Tech & Learning | Lateral Phishing: What K-12 Schools Need to Know

by Sateesh Narahari, for Tech & Learning

Students and teachers in K-12 school districts use technology in the classroom for learning, teaching, administrative operations, and to have real-time conversations. With the rise of cloud apps such as Google G Suite and Microsoft Office 365, it’s no secret that students and staff are online during the school day–sending emails and sharing files–more than ever before. In the education sector, email apps like Gmail, Outlook, and Exchange are a must-have to share files and assignments in order to support today’s age of digital learning. As a result, billions of emails are sent every day.

What Is Lateral Phishing?

Lateral phishing is a phishing campaign executed by an external threat–such as a hacker–but the email is sent from a school district’s compromised account to other accounts within the organization. In the case of K-12 school districts, this means the email is sent from a student, staff, or faculty member’s hijacked account.

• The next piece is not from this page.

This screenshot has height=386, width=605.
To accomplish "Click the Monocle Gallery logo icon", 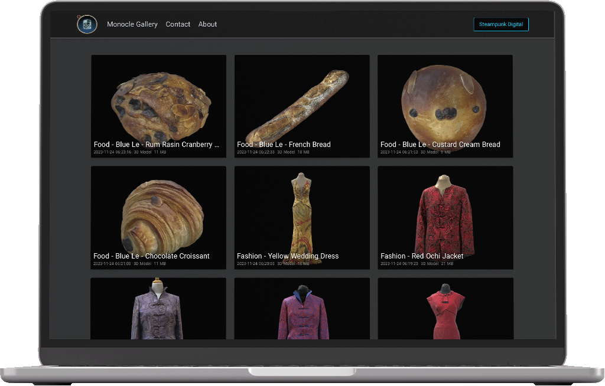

Since the email with malicious content is being sent from an internal school district account, the attack may not be caught by IT teams and can operate undetected for a long period of time. this could lead to more than one account becoming compromised in the same school, or another school within the district and the task of putting a stop to the phishing campaign becomes exponentially more difficult to contain.

In K-12, The Perimeter Is No More

K-12 education now lives in a post-perimeter world. Not only do IT teams need to monitor inbound and outbound traffic, but they also need to be monitoring what is inside the internal emails exchanged within a school district. Whether it be an email from a student to a teacher (or vice versa), a teacher to another teacher, or a teacher to a staff member (or vice versa).

Today, students, staff, and faculty bring their laptops and mobile devices home–outside of a school’s network–but still exchange data with one another inside a cloud application. This means a school district’s security perimeter isn’t as defined as it once was. Furthermore, one could argue a perimeter no longer exists because people are more mobile today than before.

But yet, the education market continues to look at cybersecurity from a traditional view, focusing on network firewalls, email gateways, and message transfer agents (MTA). When in reality, K-12 education needs to shift focus to monitoring what is taking place inside an application at all times. Here are three reasons why…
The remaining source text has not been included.